Цыган Сыч перекрестился снова и замолчал, оглядывая всех смиренным взглядом. Перекрестились и мужики.
- Не зря послали тебя гулящие к нам, - улыбнулся добродушно дед Исайя. - На слова-то таких немного найдешь. Речист и писание знаешь.
- А что ж, не сам же я придумал... - Во святых книгах читал, - как бы оправдываясь, заявил Сыч.
К вечеру Демид и Сыч нагрузили хлебом, мясом и крупою громадный струг. Им помогали с большою охотою многие бабы и некоторые из мужей этих баб. Посматривали эти мужья косо на бабье веселье: "Буде уж вам, бесстыдницы!"

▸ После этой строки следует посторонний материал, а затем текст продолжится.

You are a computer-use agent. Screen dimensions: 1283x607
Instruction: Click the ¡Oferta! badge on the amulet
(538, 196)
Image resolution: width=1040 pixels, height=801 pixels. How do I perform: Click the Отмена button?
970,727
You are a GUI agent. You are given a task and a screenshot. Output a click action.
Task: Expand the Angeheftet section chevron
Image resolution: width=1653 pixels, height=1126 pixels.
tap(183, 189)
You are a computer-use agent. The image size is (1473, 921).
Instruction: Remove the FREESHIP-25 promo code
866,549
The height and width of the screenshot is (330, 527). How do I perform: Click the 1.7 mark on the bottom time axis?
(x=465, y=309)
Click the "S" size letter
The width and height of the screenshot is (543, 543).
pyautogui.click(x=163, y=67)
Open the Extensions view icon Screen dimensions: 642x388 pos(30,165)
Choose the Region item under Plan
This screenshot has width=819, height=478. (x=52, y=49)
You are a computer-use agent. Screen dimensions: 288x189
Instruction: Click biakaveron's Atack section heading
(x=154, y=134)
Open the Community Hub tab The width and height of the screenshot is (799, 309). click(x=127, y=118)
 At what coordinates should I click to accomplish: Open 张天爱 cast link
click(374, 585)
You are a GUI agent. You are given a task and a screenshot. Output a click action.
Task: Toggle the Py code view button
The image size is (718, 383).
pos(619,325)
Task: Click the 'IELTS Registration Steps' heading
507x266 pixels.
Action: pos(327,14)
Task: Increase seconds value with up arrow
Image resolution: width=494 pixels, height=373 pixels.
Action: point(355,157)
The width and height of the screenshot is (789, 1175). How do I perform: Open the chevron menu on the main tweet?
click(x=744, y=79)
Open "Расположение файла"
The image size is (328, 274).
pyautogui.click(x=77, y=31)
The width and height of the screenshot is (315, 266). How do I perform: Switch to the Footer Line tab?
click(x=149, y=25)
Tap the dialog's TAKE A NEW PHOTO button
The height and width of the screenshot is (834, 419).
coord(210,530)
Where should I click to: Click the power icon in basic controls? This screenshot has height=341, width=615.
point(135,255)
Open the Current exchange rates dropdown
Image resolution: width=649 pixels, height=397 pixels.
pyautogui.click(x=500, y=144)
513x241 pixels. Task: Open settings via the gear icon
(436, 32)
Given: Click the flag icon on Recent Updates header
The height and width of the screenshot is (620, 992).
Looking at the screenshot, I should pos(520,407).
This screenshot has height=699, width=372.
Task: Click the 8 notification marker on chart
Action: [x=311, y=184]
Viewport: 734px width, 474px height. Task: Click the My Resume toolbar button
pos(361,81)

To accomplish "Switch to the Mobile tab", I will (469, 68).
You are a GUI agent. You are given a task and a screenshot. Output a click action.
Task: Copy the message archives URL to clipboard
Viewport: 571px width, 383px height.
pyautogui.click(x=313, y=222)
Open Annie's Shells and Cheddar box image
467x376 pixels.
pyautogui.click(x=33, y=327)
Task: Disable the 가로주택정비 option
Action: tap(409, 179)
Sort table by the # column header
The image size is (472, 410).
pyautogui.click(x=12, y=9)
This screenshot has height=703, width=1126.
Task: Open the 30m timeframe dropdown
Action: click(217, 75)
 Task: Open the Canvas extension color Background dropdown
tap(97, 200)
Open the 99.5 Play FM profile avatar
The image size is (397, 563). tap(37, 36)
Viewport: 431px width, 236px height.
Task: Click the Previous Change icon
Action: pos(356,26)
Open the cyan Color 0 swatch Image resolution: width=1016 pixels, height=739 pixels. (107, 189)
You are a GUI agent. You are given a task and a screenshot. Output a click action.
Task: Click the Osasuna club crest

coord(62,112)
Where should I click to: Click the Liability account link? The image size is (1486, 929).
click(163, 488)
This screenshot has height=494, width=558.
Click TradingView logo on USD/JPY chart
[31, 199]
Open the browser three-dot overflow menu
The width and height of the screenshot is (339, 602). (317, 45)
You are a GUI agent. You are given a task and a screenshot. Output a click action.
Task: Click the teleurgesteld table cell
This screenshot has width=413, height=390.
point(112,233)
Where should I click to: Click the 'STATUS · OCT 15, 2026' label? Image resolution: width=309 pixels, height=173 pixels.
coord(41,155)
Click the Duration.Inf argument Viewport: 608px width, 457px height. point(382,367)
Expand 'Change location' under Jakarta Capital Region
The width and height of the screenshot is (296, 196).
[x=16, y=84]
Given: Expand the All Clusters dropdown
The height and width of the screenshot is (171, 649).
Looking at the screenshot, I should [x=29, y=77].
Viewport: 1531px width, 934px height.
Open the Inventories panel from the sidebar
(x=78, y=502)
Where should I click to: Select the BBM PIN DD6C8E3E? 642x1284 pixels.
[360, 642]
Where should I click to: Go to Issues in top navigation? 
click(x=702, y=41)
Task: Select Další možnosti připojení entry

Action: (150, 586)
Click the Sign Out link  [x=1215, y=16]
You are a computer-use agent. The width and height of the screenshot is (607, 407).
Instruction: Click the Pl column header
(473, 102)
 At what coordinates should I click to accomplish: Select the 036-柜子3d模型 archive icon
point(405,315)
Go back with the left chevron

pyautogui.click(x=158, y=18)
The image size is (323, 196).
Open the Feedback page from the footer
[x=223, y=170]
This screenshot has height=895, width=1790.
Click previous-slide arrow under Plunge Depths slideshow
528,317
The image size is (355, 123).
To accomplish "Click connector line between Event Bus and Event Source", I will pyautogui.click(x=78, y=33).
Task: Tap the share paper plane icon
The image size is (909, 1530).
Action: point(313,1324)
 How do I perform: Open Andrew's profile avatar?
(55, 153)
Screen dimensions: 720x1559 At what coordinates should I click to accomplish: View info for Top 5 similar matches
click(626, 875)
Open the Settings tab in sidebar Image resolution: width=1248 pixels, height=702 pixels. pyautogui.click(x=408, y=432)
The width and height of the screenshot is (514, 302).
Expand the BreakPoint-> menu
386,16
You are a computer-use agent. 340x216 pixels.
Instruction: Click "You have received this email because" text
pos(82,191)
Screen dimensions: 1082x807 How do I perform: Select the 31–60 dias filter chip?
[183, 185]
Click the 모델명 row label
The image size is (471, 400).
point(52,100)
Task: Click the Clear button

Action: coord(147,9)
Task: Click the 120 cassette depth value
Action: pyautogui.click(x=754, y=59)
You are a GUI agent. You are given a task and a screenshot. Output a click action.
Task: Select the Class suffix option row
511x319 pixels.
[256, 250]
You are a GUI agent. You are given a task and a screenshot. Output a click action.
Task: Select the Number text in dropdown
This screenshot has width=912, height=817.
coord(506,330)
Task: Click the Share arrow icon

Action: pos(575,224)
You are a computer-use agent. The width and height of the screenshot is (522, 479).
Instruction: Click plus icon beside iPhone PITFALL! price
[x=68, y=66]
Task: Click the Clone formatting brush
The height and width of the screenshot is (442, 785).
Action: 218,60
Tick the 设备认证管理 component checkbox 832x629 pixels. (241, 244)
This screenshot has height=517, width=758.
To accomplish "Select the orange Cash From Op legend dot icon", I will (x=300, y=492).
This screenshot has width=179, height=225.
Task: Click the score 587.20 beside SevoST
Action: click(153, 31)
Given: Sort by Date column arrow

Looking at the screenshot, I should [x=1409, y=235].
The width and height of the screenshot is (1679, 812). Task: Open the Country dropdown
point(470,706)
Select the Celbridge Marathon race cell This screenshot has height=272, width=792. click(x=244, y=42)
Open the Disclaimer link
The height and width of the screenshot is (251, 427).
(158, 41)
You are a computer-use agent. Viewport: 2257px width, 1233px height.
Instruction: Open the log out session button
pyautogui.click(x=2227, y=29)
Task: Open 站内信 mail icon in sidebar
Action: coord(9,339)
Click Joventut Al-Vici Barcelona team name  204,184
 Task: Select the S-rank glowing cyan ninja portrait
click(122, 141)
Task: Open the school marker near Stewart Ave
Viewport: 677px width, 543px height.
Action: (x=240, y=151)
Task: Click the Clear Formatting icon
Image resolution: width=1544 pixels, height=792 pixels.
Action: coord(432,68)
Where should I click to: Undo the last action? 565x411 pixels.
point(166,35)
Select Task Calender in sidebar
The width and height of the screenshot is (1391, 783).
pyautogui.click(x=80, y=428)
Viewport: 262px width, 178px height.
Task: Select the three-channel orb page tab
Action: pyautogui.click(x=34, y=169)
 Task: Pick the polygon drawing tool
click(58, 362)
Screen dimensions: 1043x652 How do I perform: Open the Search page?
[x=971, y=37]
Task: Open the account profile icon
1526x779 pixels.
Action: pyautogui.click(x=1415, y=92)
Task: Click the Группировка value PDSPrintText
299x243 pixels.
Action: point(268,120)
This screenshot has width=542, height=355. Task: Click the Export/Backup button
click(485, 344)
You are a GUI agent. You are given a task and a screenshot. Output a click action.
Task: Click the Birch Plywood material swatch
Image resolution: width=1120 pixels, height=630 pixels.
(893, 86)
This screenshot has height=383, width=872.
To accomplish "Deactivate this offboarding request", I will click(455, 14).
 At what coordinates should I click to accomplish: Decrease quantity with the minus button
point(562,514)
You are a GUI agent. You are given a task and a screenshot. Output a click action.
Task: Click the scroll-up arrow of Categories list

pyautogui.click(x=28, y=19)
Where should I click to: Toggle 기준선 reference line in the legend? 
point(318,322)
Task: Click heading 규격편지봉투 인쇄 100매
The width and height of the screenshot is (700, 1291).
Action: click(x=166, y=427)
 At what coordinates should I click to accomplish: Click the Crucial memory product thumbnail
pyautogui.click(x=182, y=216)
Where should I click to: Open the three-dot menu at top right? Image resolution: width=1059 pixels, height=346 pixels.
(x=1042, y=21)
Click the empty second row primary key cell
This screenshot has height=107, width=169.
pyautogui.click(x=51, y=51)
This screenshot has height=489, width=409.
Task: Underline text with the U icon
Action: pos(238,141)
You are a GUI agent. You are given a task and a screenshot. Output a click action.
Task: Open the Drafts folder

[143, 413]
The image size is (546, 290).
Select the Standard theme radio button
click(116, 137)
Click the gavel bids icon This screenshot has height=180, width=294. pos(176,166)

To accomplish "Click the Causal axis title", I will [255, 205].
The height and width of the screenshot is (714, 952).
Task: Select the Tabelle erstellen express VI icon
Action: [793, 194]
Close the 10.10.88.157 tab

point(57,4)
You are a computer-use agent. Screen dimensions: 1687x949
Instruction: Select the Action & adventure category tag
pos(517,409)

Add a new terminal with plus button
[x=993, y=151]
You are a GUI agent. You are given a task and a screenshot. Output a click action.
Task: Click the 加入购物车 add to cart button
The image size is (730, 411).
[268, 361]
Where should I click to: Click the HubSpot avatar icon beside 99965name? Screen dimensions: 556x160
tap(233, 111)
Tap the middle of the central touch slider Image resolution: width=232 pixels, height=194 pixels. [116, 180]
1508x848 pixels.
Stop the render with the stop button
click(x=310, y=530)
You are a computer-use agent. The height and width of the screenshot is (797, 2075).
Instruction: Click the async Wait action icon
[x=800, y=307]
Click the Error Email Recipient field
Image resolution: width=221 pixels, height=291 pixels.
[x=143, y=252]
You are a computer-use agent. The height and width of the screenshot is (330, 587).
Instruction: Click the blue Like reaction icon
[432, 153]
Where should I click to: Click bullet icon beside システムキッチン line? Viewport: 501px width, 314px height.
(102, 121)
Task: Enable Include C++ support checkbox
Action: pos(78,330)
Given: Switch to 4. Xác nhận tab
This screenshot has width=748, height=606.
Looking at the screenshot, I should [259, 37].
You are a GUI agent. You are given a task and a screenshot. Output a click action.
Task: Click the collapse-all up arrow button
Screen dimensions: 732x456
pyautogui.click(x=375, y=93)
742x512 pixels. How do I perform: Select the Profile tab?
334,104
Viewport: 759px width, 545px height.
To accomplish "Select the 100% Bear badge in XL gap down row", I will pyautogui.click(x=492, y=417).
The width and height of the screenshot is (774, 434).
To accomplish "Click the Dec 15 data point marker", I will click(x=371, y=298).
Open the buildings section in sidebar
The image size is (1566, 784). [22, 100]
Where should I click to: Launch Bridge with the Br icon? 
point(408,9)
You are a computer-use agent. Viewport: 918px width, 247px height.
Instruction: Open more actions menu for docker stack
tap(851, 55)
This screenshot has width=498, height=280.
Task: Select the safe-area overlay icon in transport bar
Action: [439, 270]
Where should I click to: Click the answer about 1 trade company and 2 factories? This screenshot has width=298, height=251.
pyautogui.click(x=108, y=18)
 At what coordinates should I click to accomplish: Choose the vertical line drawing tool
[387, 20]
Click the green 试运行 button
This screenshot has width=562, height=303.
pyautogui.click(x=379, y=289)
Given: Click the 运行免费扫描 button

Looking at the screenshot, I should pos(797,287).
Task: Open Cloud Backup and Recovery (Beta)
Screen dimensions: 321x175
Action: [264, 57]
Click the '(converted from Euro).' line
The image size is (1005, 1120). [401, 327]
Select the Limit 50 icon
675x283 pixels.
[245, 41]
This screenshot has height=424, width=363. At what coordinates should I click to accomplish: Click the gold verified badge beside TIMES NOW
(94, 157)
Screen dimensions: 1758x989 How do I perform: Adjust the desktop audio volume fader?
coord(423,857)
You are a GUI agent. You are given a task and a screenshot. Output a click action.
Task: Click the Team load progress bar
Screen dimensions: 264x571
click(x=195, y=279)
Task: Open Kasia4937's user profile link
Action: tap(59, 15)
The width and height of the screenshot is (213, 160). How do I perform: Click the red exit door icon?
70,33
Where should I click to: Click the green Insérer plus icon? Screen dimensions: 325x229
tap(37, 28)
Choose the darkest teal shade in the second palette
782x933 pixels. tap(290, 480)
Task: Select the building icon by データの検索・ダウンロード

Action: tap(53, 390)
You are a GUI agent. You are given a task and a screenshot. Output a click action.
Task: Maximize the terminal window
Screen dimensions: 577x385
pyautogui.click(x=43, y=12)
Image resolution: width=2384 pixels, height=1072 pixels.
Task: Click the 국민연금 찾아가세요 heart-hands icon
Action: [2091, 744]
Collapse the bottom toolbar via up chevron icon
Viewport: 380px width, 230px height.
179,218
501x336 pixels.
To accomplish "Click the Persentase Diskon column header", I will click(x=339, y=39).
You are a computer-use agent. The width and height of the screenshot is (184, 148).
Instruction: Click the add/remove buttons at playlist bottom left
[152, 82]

На прощанье Сыч просил пафнутьевских сельчан расстараться поскорее насчет атамана. Демид взялся съездить опять в Нижний. Цыган говорил о том, что без атамана дело разваливается. Разбегаться стали. Демид дал клятву своим односельчанам, что не уедет из Нижнего, пока не достанет атамана.
- Ты поругай там кузнеца Фильку. Скажи, убьем его, если не освободит Софрона. Зря мы его у Макарья поили?!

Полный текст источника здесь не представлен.